Así dio sus órdenes Wang el Mayor y fueron preparados según ellas los trajes de luto para cada uno de los hombres, mujeres y nietos. Su voz resonaba sonora y señorial ahora cada vez que hablaba, pues era el jefe de esta casa y ocupaba, de derecho, el más alto sitial en cualquiera habitación en que se reuniese con sus hermanos. Ambos escuchaban, el segundo con su pequeña boca torcida, como si riese interiormente, ya que siempre se consideraba secretamente más sabio y más sensato que su hermano mayor, porque era a su hijo segundo a quien Wang confiara en vida la administración de sus tierras, y sólo él conocía el número de los inquilinos y el monto del dinero que podía esperarse cada estación de los campos, y este conocimiento le daba poder sobre sus hermanos, al menos según su opinión. Pero Wang el Tercero escuchó las órdenes de su hermano mayor como las oye aquél que ha aprendido a tomar órdenes cuando es necesario, empero sin poner el corazón en ello y como ansioso de escapar.

La verdad era que cada uno de estos tres hermanos ansiaba ver llegar el momento en que la herencia se dividiera, habiendo convenido en que así debía hacerse, pues cada cual abrigaba un propósito para el que necesitaba lo suyo, y ni Wang el Segundo ni Wang el Tercero hubieran consentido dejar totalmente las tierras en poder de su hermano mayor. Cada cual ansiaba el momento por un motivo distinto: el mayor, porque deseaba saber cuánto le correspondería y si ello sería o no suficiente para el mantenimiento de su casa, de sus dos esposas, de sus numerosos hijos y de los placeres secretos que no podía negarse. Deseábalo el segundo porque tenía grandes mercados de trigo, había entregado cantidades de dinero en préstamo y quería su herencia libre, de modo que pudiera ampliar sus negocios y ganar más dinero. En cuanto al hermano tercero, era éste tan extraño y silencioso, que nadie conocía sus deseos y aquél su sombrío rostro jamás revelaba cosa alguna. Pero se hallaba intranquilo y podía verse al menos que deseaba marcharse, aun cuando de lo que haría con su herencia nadie sabía y nadie se atrevía a inquirir. Era el menor de los tres, pero todos le temían, y tanto sirvientes como doncellas acudían con doble prontitud cuando él llamaba, demorándose, por el contrario, más que nunca en obedecer al llamado de Wang el Mayor, no obstante su voz sonora y señorial.

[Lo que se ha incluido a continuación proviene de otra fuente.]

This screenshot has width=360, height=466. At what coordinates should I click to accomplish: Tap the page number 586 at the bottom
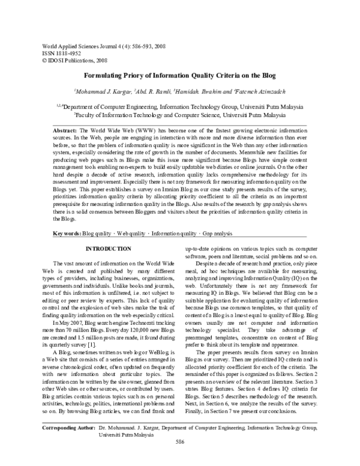click(179, 459)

Pues bien: Wang Lung había sido el último de su generación en perecer, con tanta fuerza se apegara a la vida, y no quedaba nadie de su tiempo, a excepción de uno de sus primos, ruin soldado vagabundo, cuyo paradero ignoraban los hermanos, siendo sólo un capitán insignificante de una horda errante, mitad soldado y más que mitad ladrón, siguiendo siempre al general que más pagaba o robando solo sí ello le sentaba mejor. Los tres hermanos se alegraban grandemente de ignorar dónde se hallaba este primo de su padre, y lo preferían a cualquiera noticia que no fuera la de su muerte.

Pero, dado que no tenían otro pariente de más edad, la ley les ordenaba rogar a algún varón digno entre sus vecinos que viniese a dividir la herencia ante una asamblea de buenos y honrados ciudadanos. Y como discutieran una tarde respecto de quién sería el elegido, Wang el Segundo dijo:

—Nadie hay, hermano mayor, más cercano a nosotros y más digno de confianza que Liu, el comerciante en granos que guió mi aprendizaje como empleado y cuya hija es tu esposa. Pidámosle a él que divida nuestra herencia, ya que es un hombre considerado justo por todos y lo bastante rico como para no codiciarla para sí.

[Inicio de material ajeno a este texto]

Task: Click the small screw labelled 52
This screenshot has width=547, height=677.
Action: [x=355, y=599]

Al oír esto, Wang el Mayor se sintió secretamente descontento por no haber sido el primero en pensarlo y respondió pesadamente:

—Quisiera que no fueras tan rápido en el hablar, hermano, porque estaba a punto de proponer que invitásemos para ello al padre de la madre de mis hijos. Pero, ya que lo has dicho, sea: a él escogeremos. Empero, estaba yo a punto de decirlo; eres demasiado pronto y hablas fuera de tu sitio en la familia.

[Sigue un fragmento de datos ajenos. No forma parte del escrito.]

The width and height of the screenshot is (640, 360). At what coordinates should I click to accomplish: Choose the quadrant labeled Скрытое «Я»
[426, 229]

Junto con dirigir esta reprimenda, el hermano mayor miró fijamente a Wang el Segundo, respirando fuertemente, con sus gruesos labios fruncidos, y Wang el Segundo abrió la boca como para reír, pero no lo hizo. Entonces Wang el Mayor apartó apresuradamente la mirada y dijo a su hermano menor:

—Y a ti, ¿qué te parece, pequeño hermano menor?

Pero Wang el Tercero alzó la vista, altanero y soñador, como era su hábito, y respondió:

—¡A mí me da lo mismo! Pero, lo que hagáis, hacedlo pronto.

Wang el Mayor se levantó entonces, como para darse prisa, bien que desde que alcanzara su edad madura le era imposible apresurarse sin confusión, y aun cuando caminaba con rapidez, siempre sus pies y sus manos parecían demasiados para él.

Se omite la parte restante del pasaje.